Top of PROVIDED DATA

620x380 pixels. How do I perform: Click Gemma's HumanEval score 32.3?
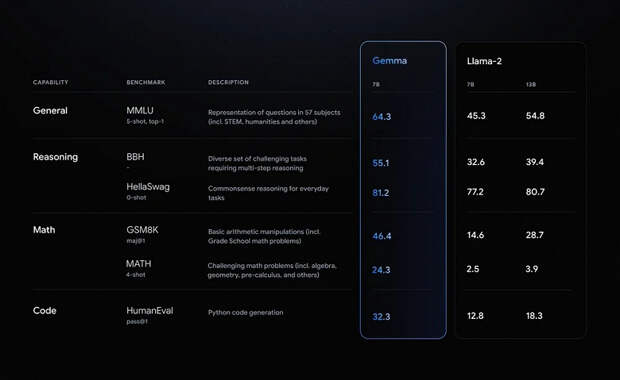[381, 317]
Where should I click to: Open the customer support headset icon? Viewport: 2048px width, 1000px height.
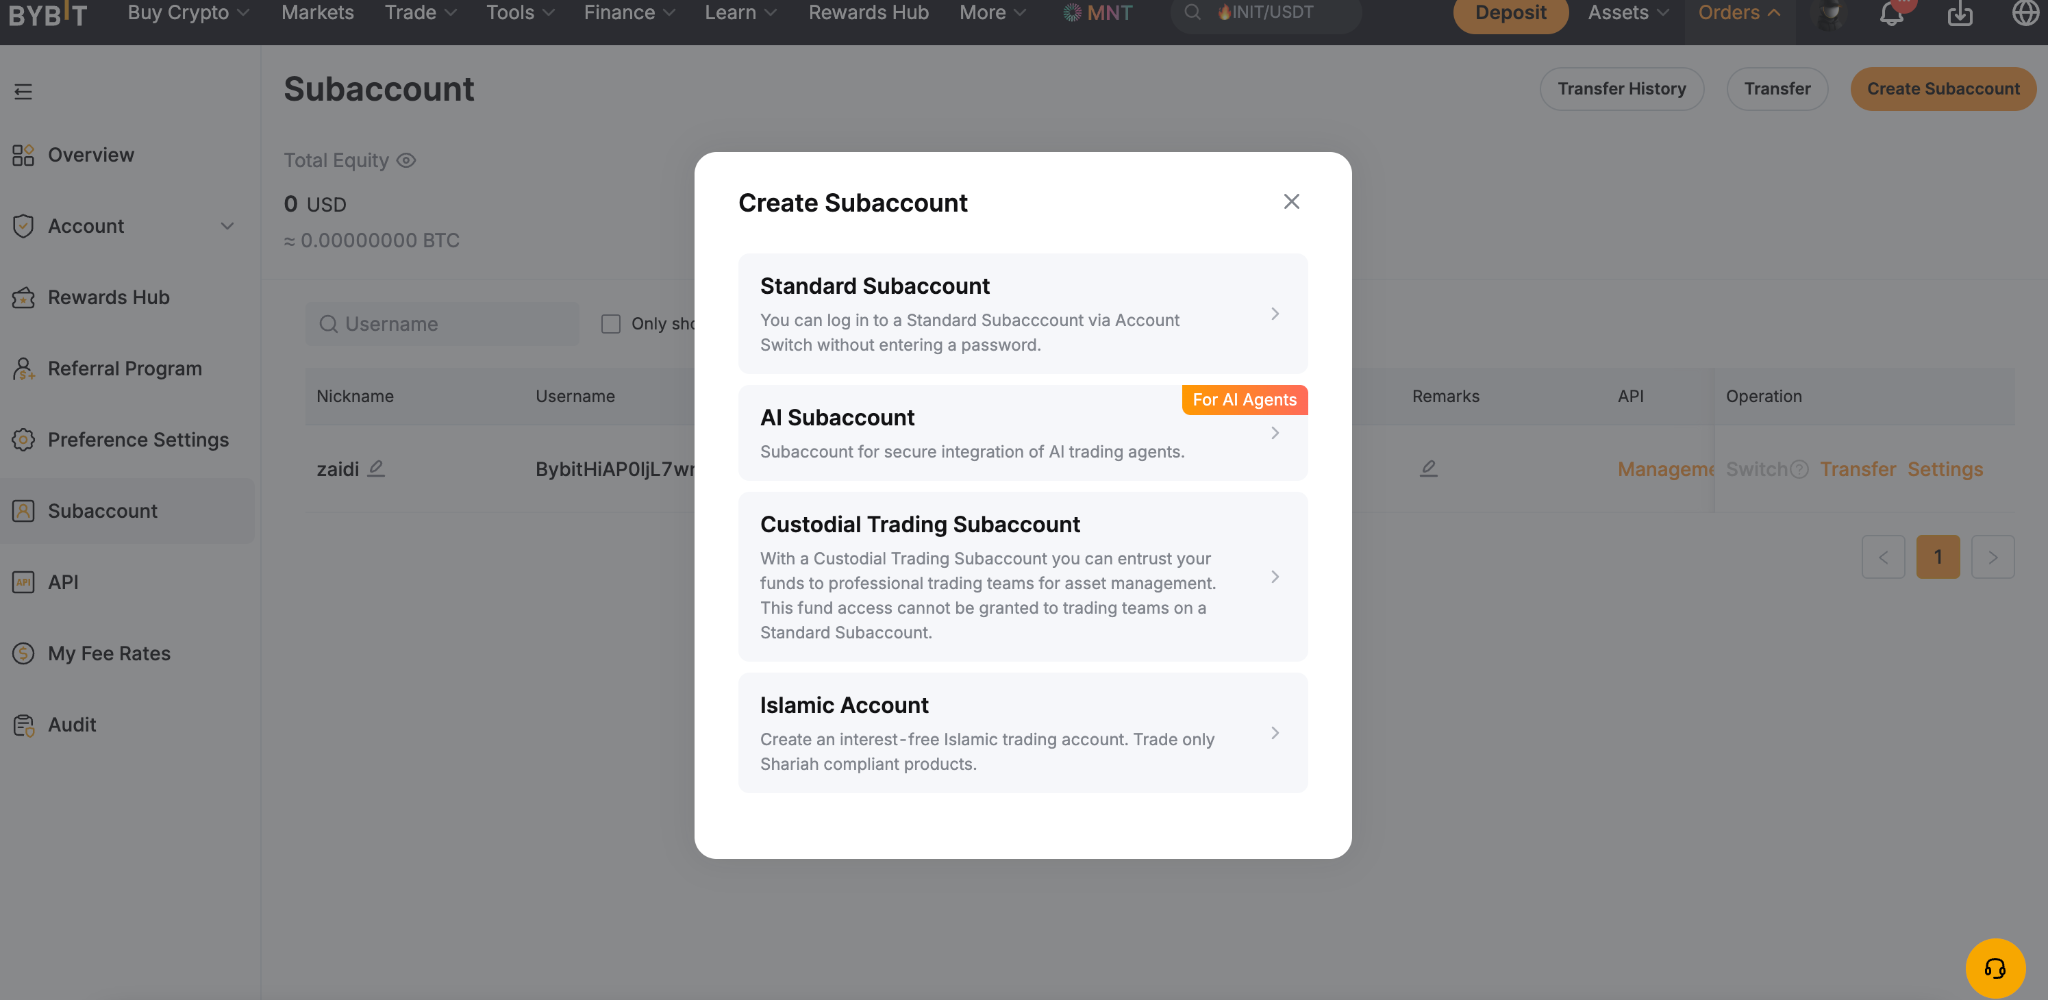[1995, 968]
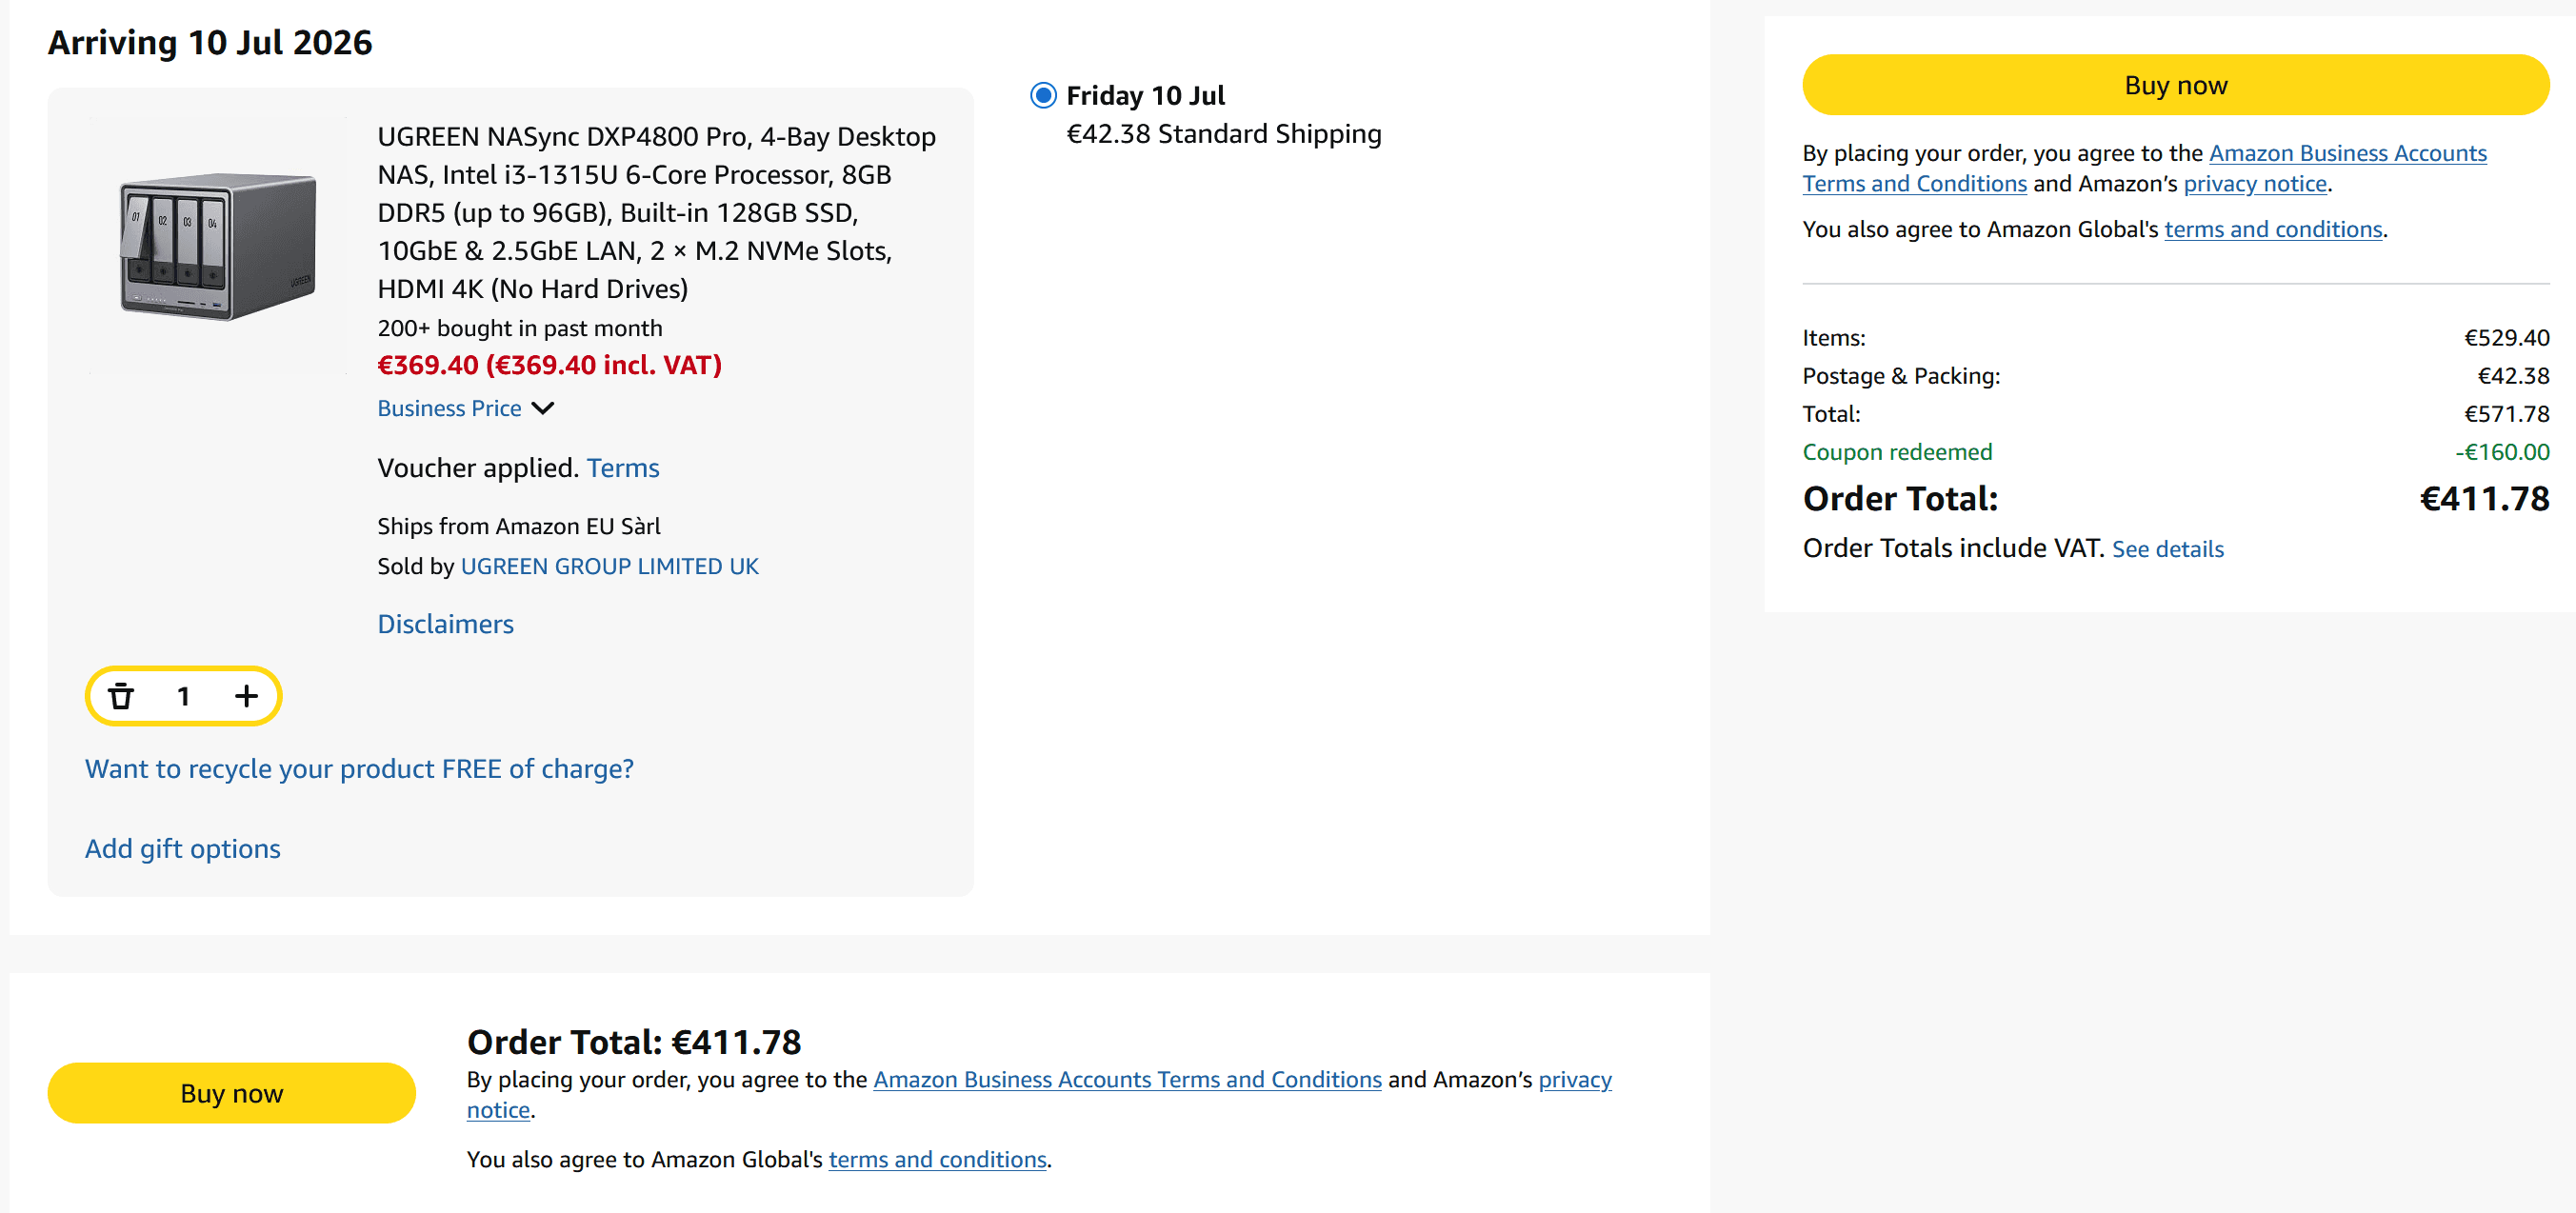The image size is (2576, 1213).
Task: Increase quantity with the plus icon
Action: (x=246, y=696)
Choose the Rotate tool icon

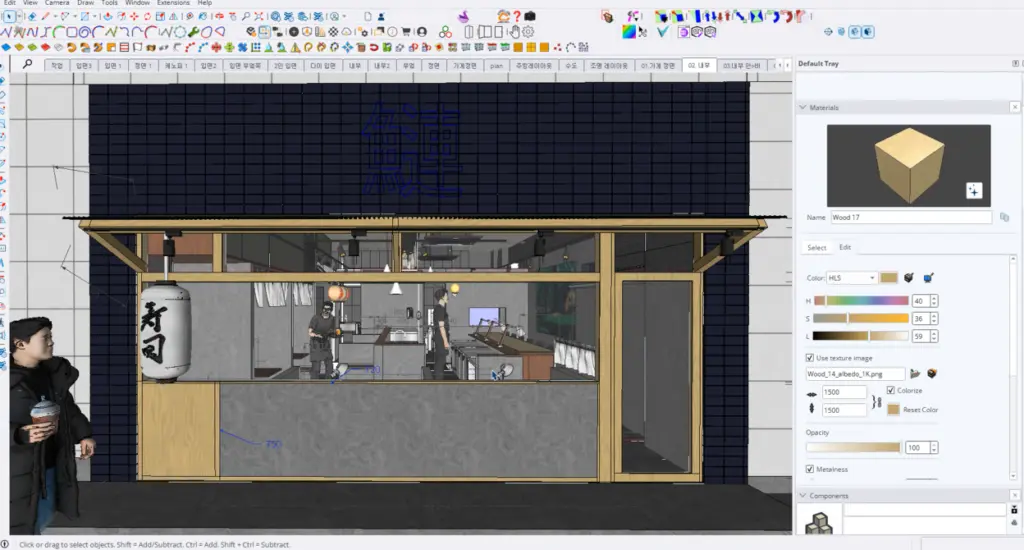coord(148,16)
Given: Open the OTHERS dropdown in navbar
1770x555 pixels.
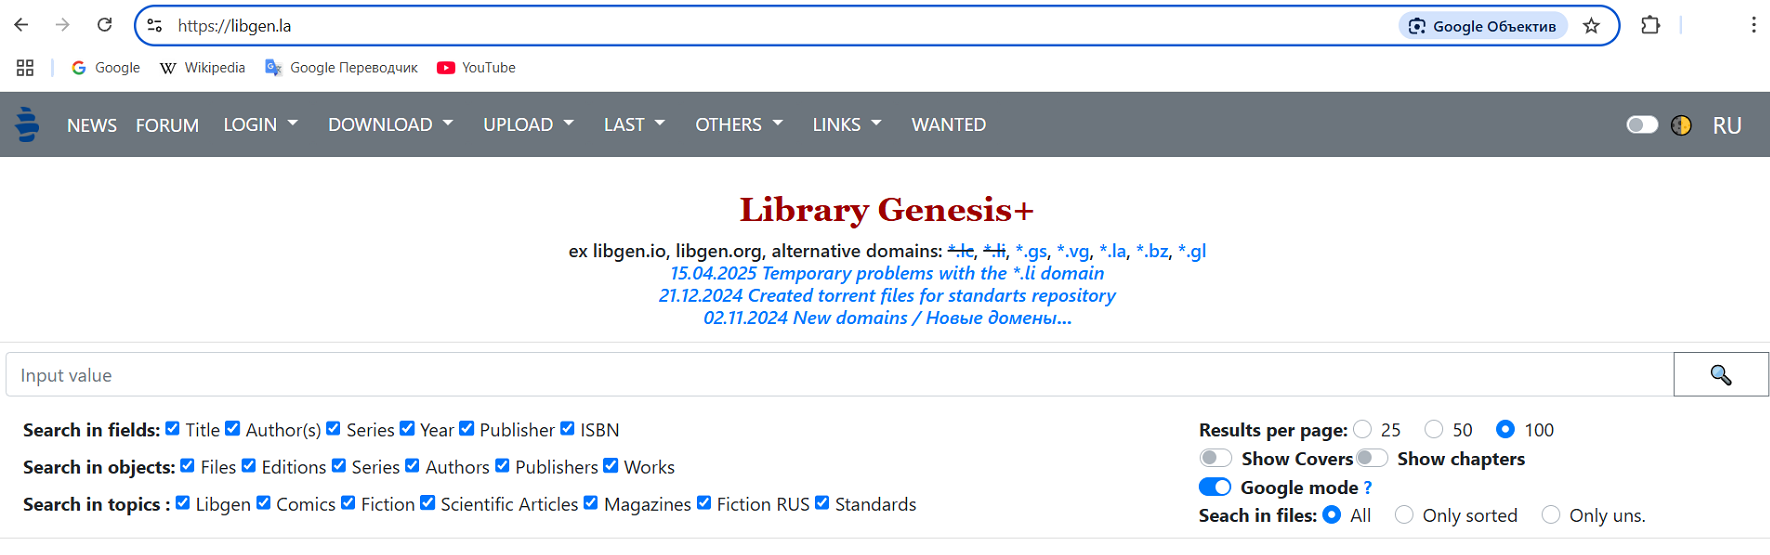Looking at the screenshot, I should tap(739, 124).
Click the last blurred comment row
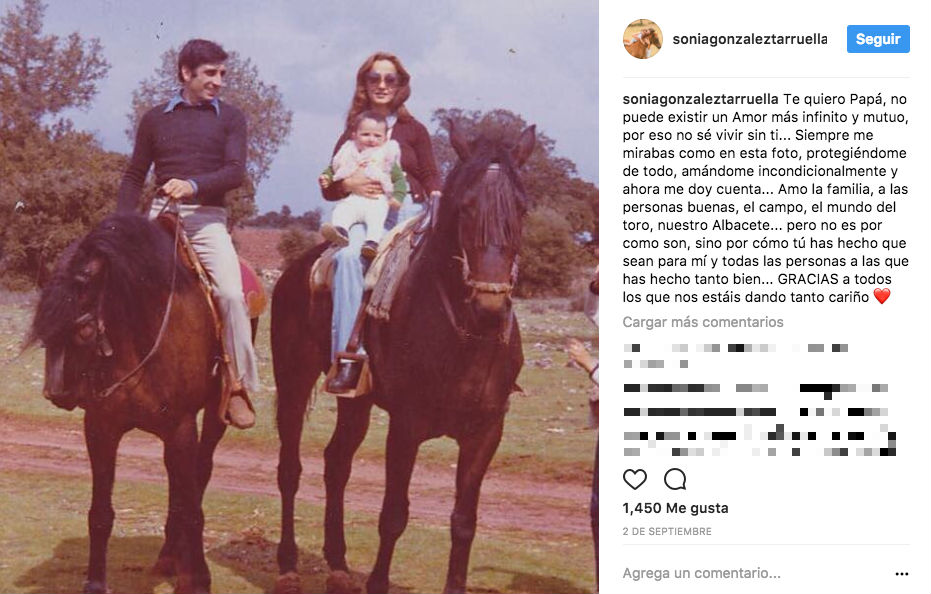The width and height of the screenshot is (931, 594). [759, 451]
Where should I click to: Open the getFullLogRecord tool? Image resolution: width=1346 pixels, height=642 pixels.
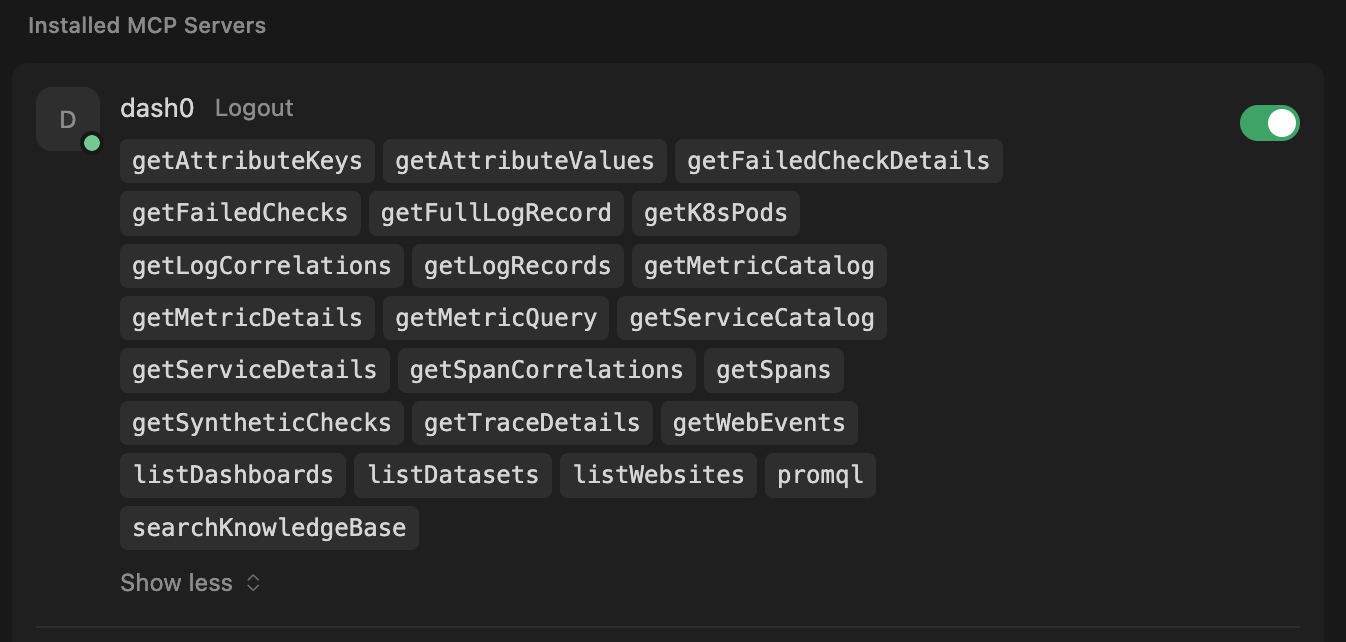tap(496, 213)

Bottom of PROVIDED DATA

THE PROBLEM
Exact copy, pictures removed: set down the whole listing above.

WRITTEN SOLUTION
620x380 pixels. How do I perform: Click Gemma's HumanEval score 32.3?
[381, 317]
Where should I click to: Open the customer support headset icon? Viewport: 2048px width, 1000px height.
[1995, 968]
The image size is (2576, 1213).
Task: Increase quantity with the plus icon
Action: (x=246, y=696)
Choose the Rotate tool icon

coord(148,16)
Given: Open the OTHERS dropdown in navbar
1770x555 pixels.
Looking at the screenshot, I should tap(739, 124).
Click the last blurred comment row
The width and height of the screenshot is (931, 594). [759, 451]
Where should I click to: Open the getFullLogRecord tool? Image resolution: width=1346 pixels, height=642 pixels.
tap(496, 213)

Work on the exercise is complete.